Oh look, I think it’s breathing again.
I’ve had to revive a dead campaign a time or two over the years, and one technique I found was especially helpful was in having an NPC ally/patron/romantic interest (someone the group generally prefers to be amicable to) they haven’t seen for a long time ask them about their journey thus far.
The retelling of events by the group in character I found makes for a nice recap of past adventures, and helped clue me in as GM as to what specific scenes and adventures were most memorable to my players, and assuming there’s a NPC party member around, they can easily fill in the blanks and round out any gaps in the groups recollection.
I also found this technique is more fun than rereading campaign notes to the players since it’s more interactive and encourages roleplaying over simple recollection and gives everyone a chance to easily participate in the remembrance of where things were left.
As far as letting a player take over a different persons PC, I’ve had mixed results with the attempt, and often found it worked best to have the character suffer the somewhat cliched “amnesia event” (either from magic, illness, nano tech, or the typical crack to the brain pan) so any discrepancies between the new player and the old are more easily explained, and the new player is less railroaded in maintaining consistency between the old personality and their interpretation of it.
That’s a really good idea for prompting the players to recap and highlight the previous campaign. I’m still probably going to put together a timeline for them, because we have played it off and on over five years.
I’m not too worried about the PC swapping hands.

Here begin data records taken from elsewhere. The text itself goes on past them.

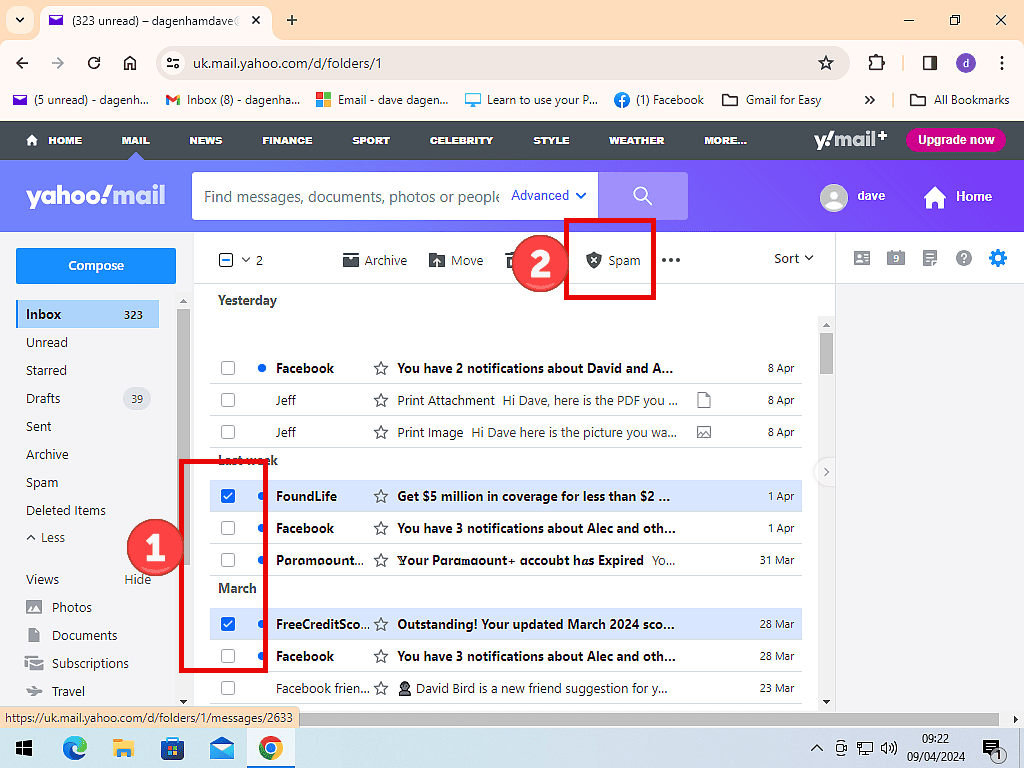1024x768 pixels.
Task: Click the Upgrade now button
Action: [955, 140]
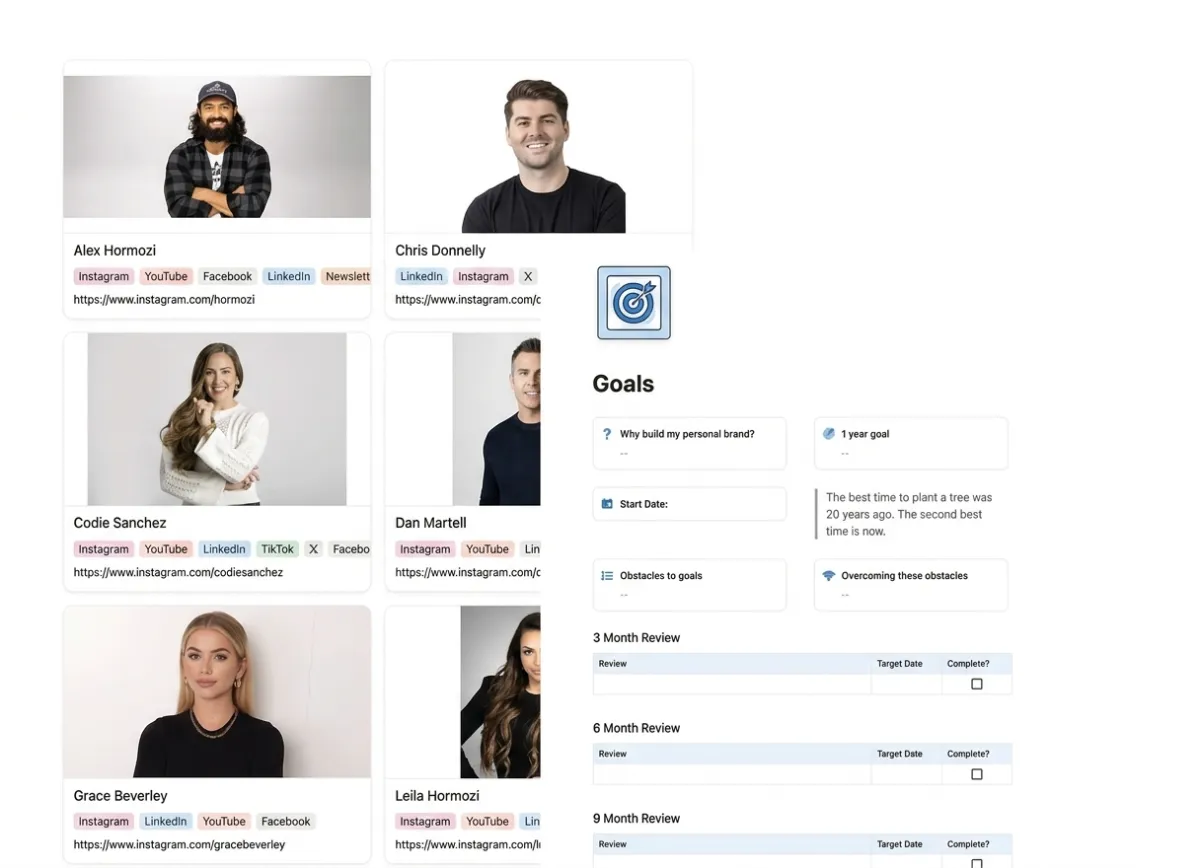
Task: Click the Goals target page icon
Action: [634, 303]
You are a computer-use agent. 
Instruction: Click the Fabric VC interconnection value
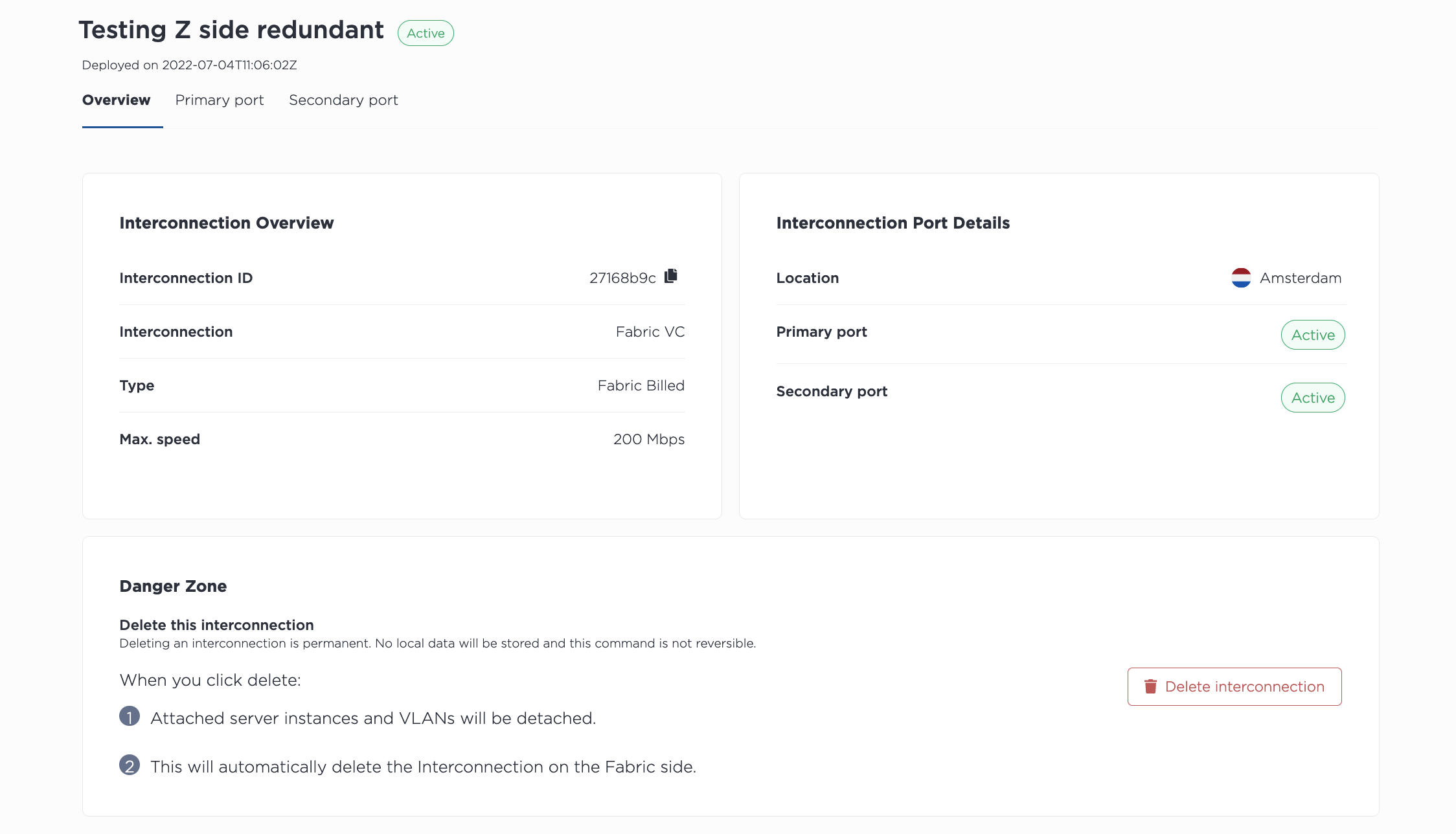click(x=650, y=332)
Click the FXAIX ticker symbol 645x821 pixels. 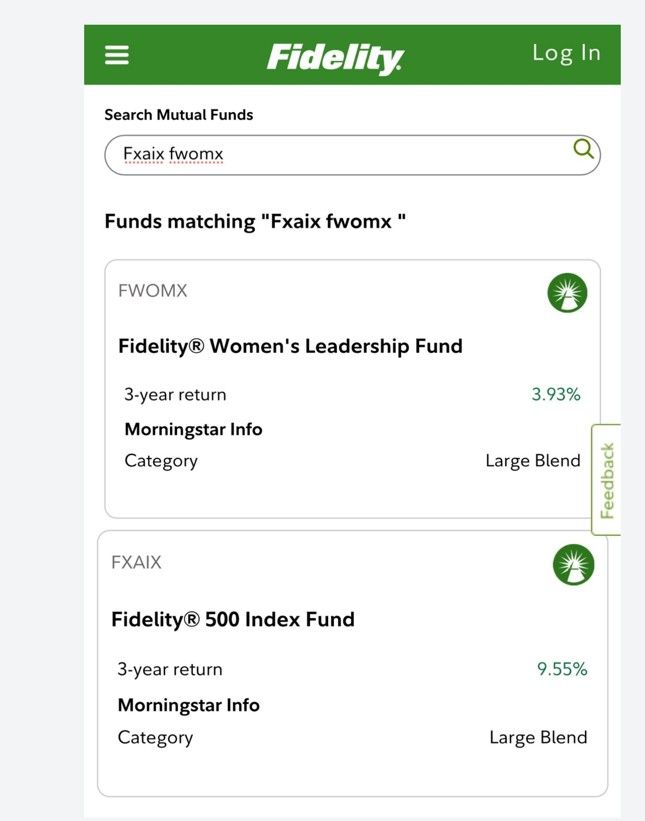click(136, 562)
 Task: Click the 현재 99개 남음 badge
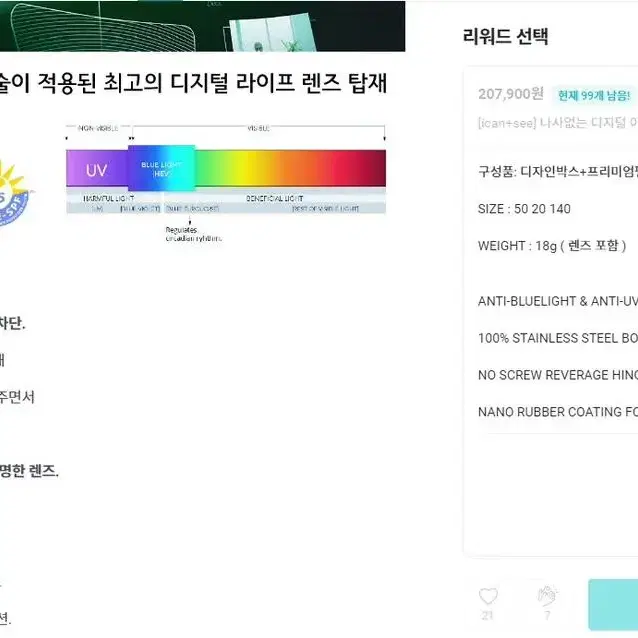point(594,96)
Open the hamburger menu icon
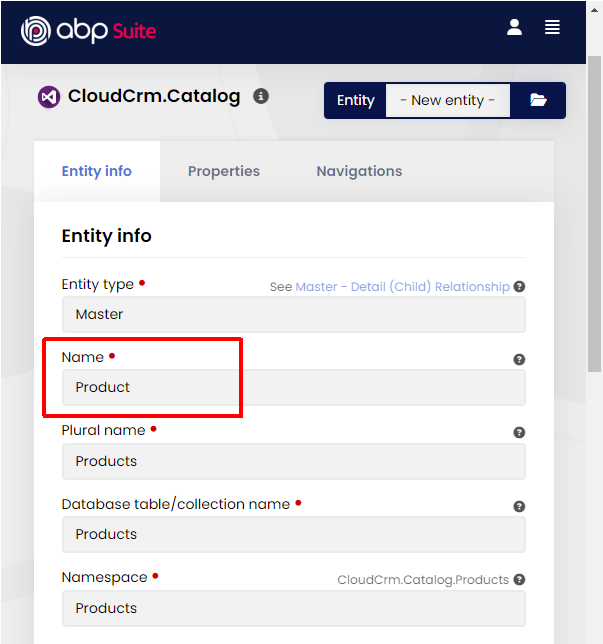The height and width of the screenshot is (644, 603). click(552, 28)
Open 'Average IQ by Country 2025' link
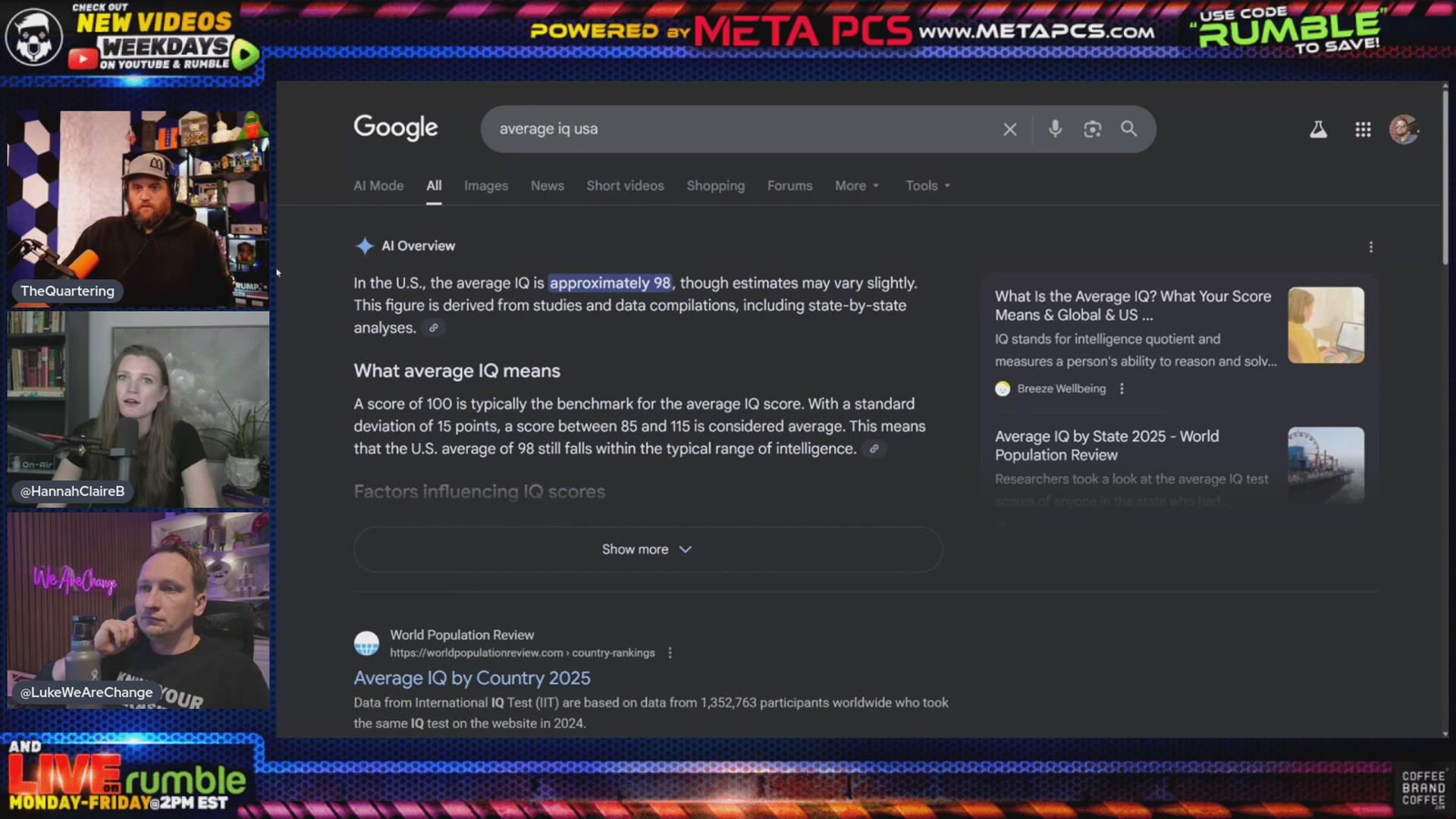The height and width of the screenshot is (819, 1456). pyautogui.click(x=472, y=678)
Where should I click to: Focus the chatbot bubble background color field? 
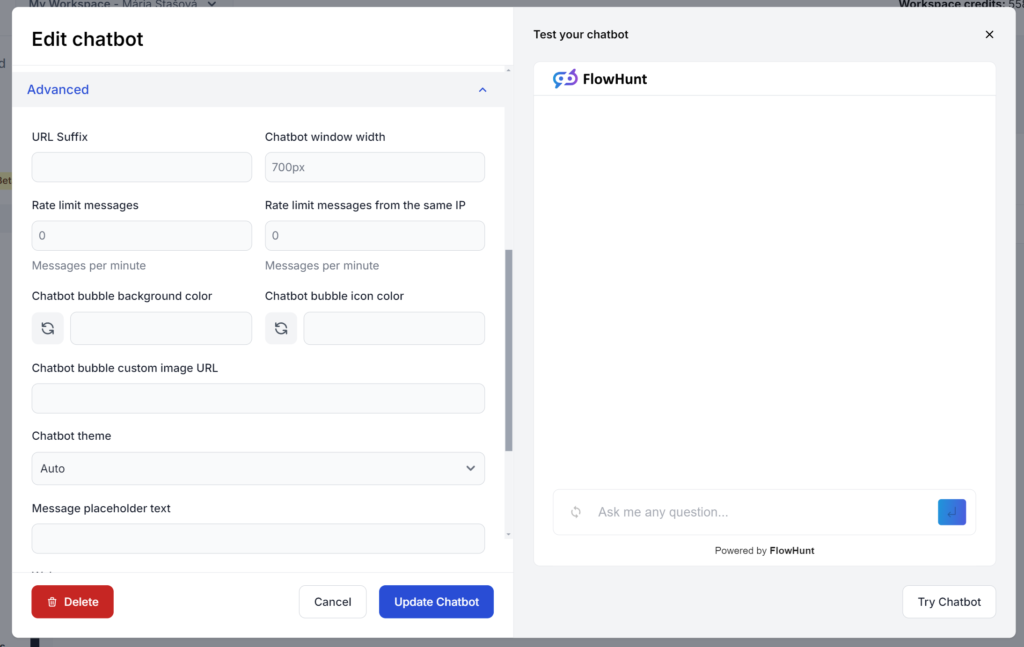(161, 328)
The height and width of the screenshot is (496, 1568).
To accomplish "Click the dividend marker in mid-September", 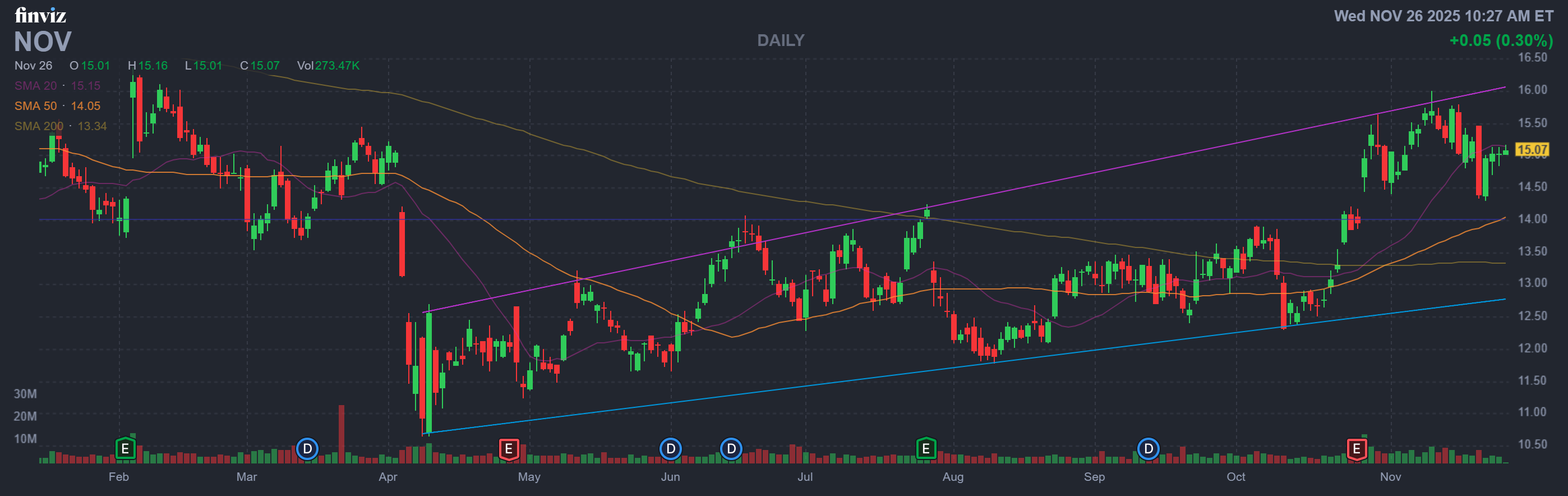I will coord(1148,449).
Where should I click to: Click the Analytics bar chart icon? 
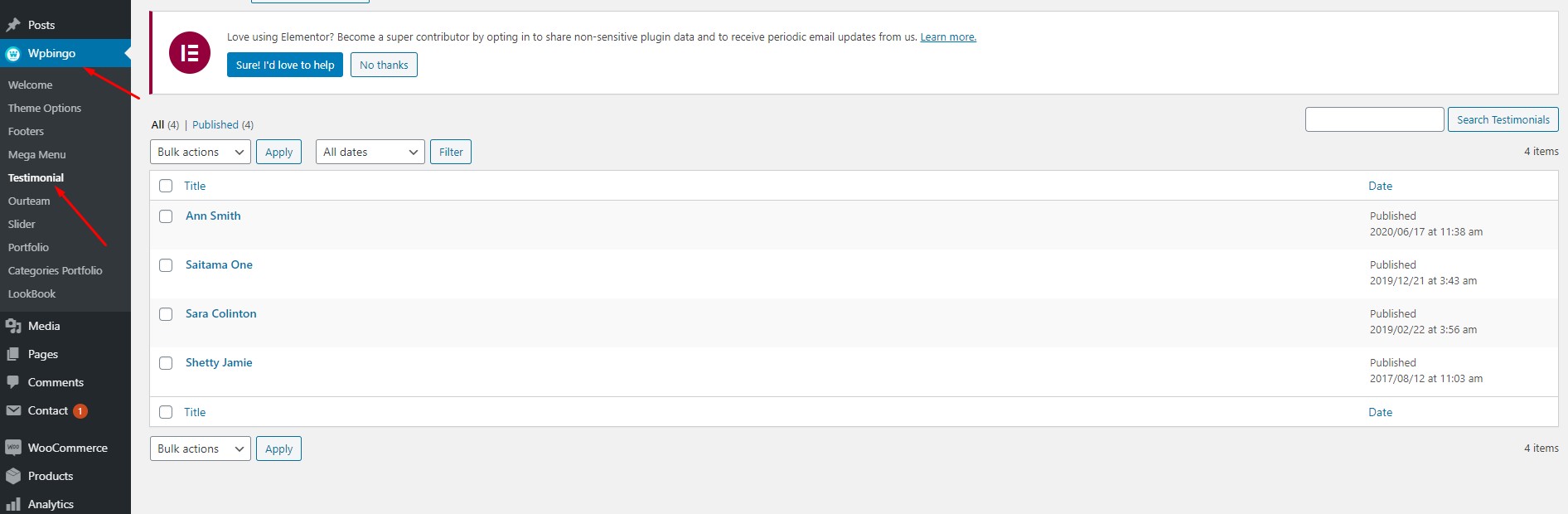[x=13, y=504]
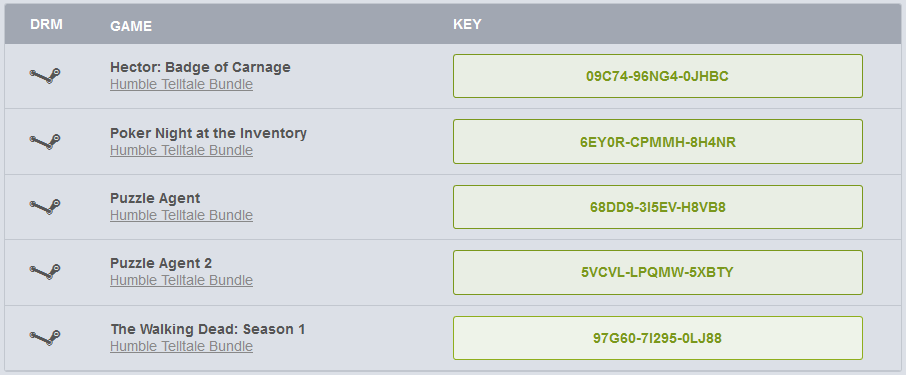Click the Steam icon next to Puzzle Agent 2
This screenshot has width=906, height=375.
tap(45, 272)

She was created fora player who never really started playing with us, so the character alternated between being an NPC and being played by an intermittent player (he was attending college at the time and couldn’t always join us). When the intermittent player was able to join us full time, he created his own character and eventually the unplayed PC got picked up by another player’s wife who joined us for a time. She was the player that left us right as the campaign died. Honestly, if the character hadn’t been a fighter, she probably would have been written out of the game a long time ago, but the other players were adamant they still needed her. They enjoyed how badass she was, even if she didn’t really have much of a personality. 🙂
I’m pretty confident the player taking her on will be more consistent and able to bring her to life finally.
My LT game nearly died years ago. The players had gotten too cocky in pursuing a powerful enemy. One PC was killed in battle and the rest were captured, separated, and imprisoned. It was a bad beat. The players lost interest and one, who had provided most of the momentum for the group, moved away.
After about 6 months of taking various excuses from the players about how they were too busy to play this week I put it to them bluntly: “You guys suffered a bad beat. I know that. But there are opportunities to get past it. Are you in?”
They all were!
With buy-in secured I crafted a set of interwoven story lines detailing life as prisoners– prisoners whom many of the guards wanted dead!– and offered them ways out. The ways out were not pretty, nor were they intended to be. But two of the players really rose to the occasion. One kept comparing it to the movie “The Great Escape” and the other… well, there is no movie I’m aware of where a good character kills a paladin to prove to the bad guys that she’s on their side now. That storyline involved scenes and recurring NPCs the players have remembered for more than a decade after.
That sounds epic. 🙂 I think sometimes having the GM confirm that they aren’t in a completely hopeless spot can be enough motivation for the players to dive back in and give it a try.